[AMDGPU] Supported ds_read_b128 generation; Widened vector length for local address-space.
Summary: Starting from GCN 2nd generation, ISA supports ds_read_b128 on top of ds_read_b64.
This patch supports ds_read_b128 instruction pattern and generation of this instruction.
In the vectorizer, this patch also widen the vector length so that vectorizer generates
128 bit loads for local address-space which gets translated to ds_read_b128.
Since the performance benefit is not clear; compiler generates ds_read_b128 under -amdgpu-ds128.
Author: FarhanaAleen
Reviewed By: rampitec, arsenm
Subscribers: llvm-commits, AMDGPU
Differential Revision: https://reviews.llvm.org/D44210
llvm-svn: 327153
diff --git a/llvm/lib/Target/AMDGPU/DSInstructions.td b/llvm/lib/Target/AMDGPU/DSInstructions.td
index ec85da7..88484c0 100644
--- a/llvm/lib/Target/AMDGPU/DSInstructions.td
+++ b/llvm/lib/Target/AMDGPU/DSInstructions.td
@@ -649,6 +649,7 @@
let AddedComplexity = 100 in {
defm : DSReadPat_mc <DS_READ_B64, v2i32, "load_align8_local">;
+defm : DSReadPat_mc <DS_READ_B128, v4i32, "load_align16_local">;
} // End AddedComplexity = 100

══════════

# Set problem:
According to the commit above, under which option does the compiler generate ds_read_b128? The items that come next play no part in this work.

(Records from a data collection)
══════════

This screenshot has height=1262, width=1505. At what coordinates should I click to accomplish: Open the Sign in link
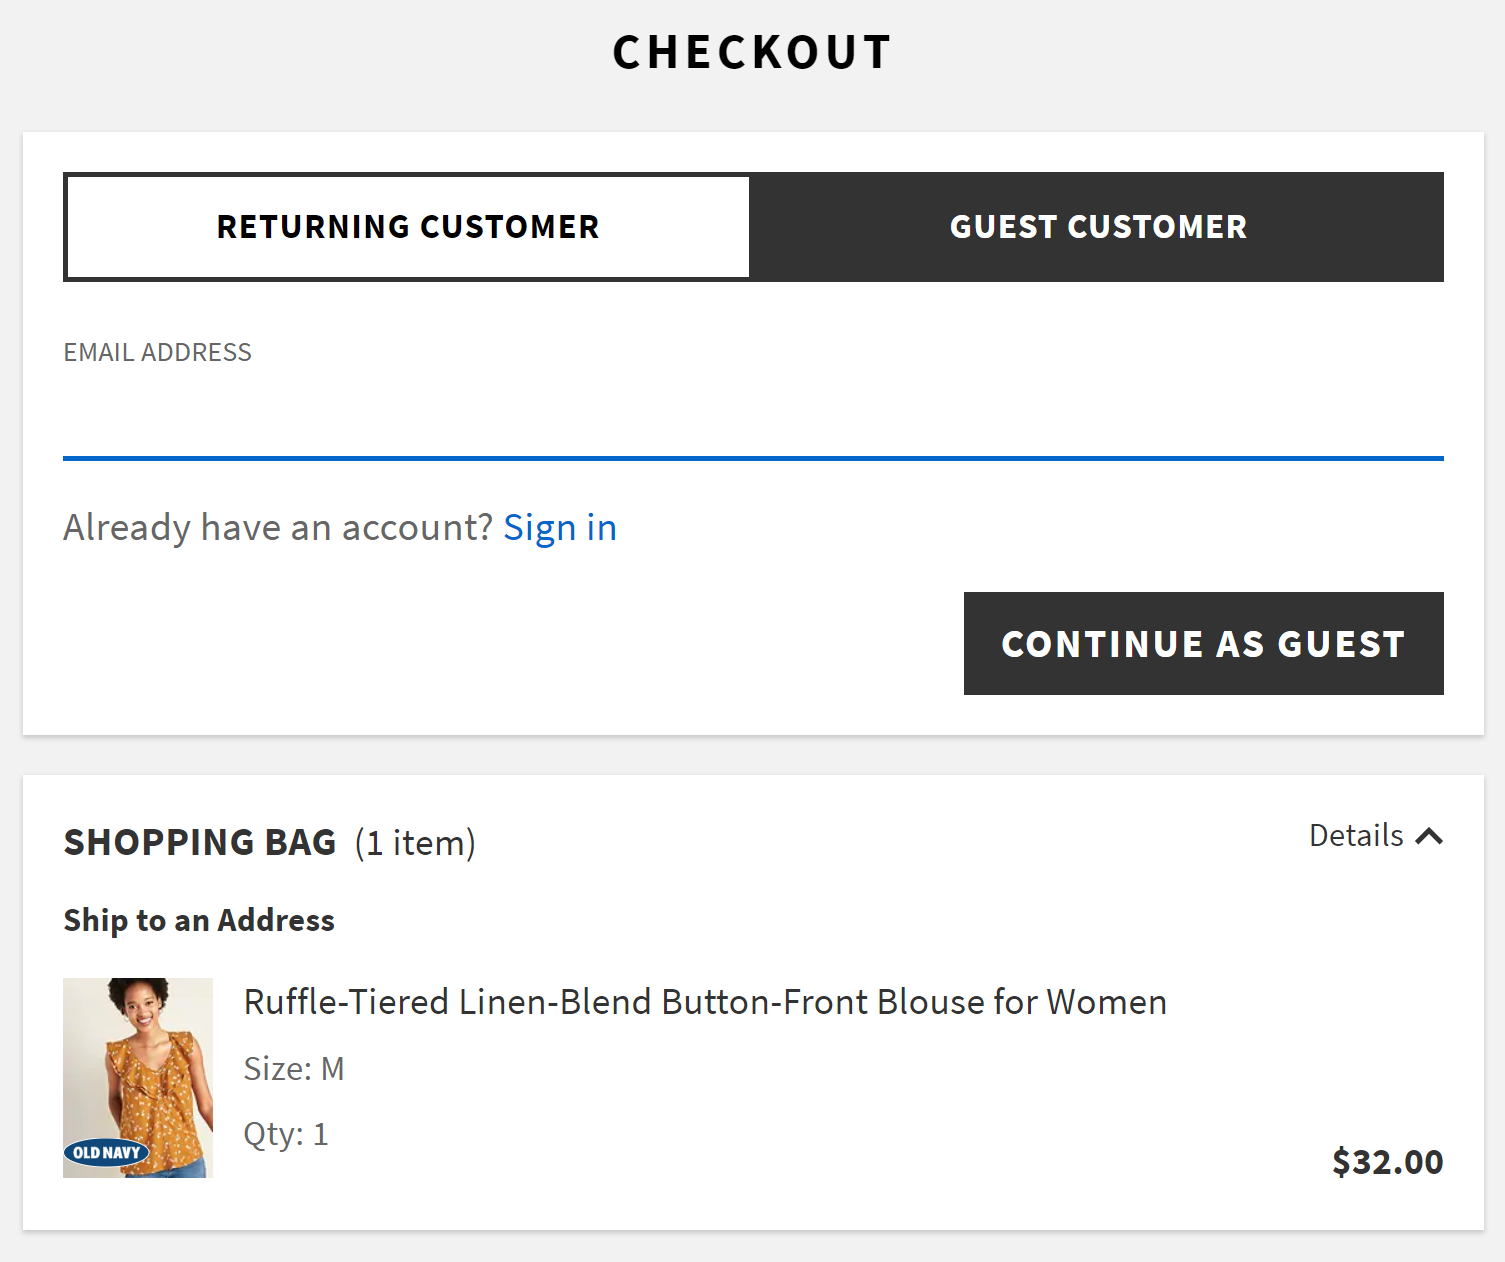[559, 528]
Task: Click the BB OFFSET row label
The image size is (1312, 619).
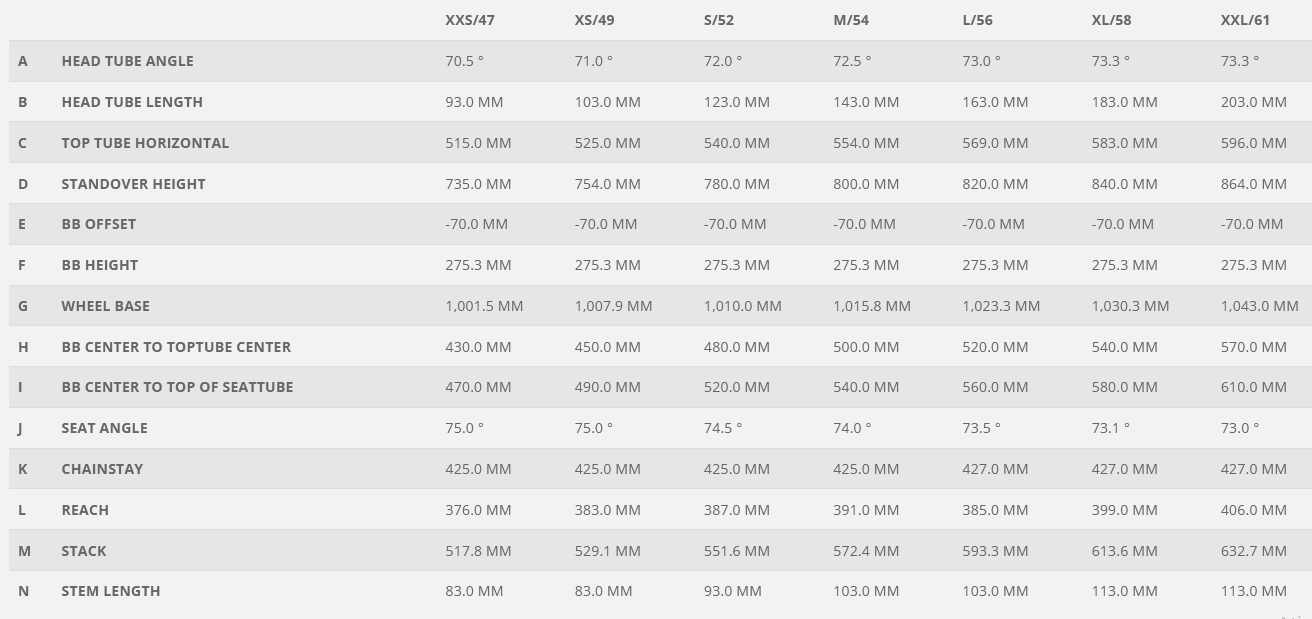Action: click(98, 224)
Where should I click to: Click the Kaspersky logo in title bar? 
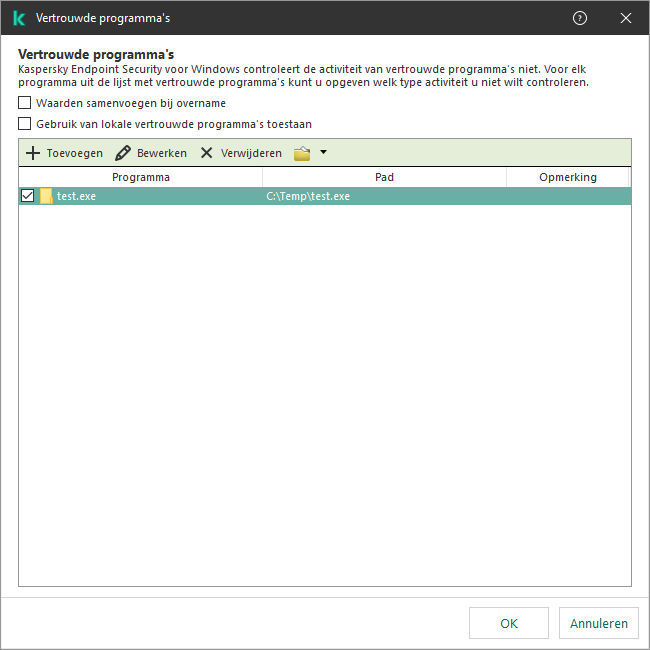[19, 18]
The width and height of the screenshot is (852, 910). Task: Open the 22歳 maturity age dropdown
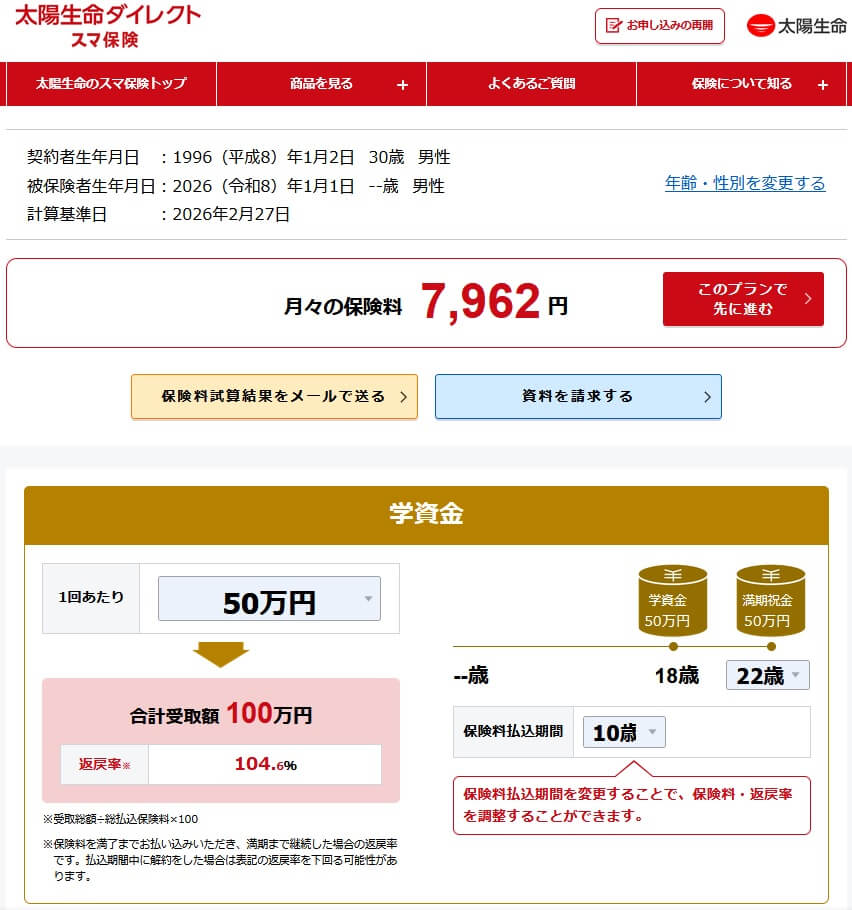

══════════

# Result:
-amdgpu-ds128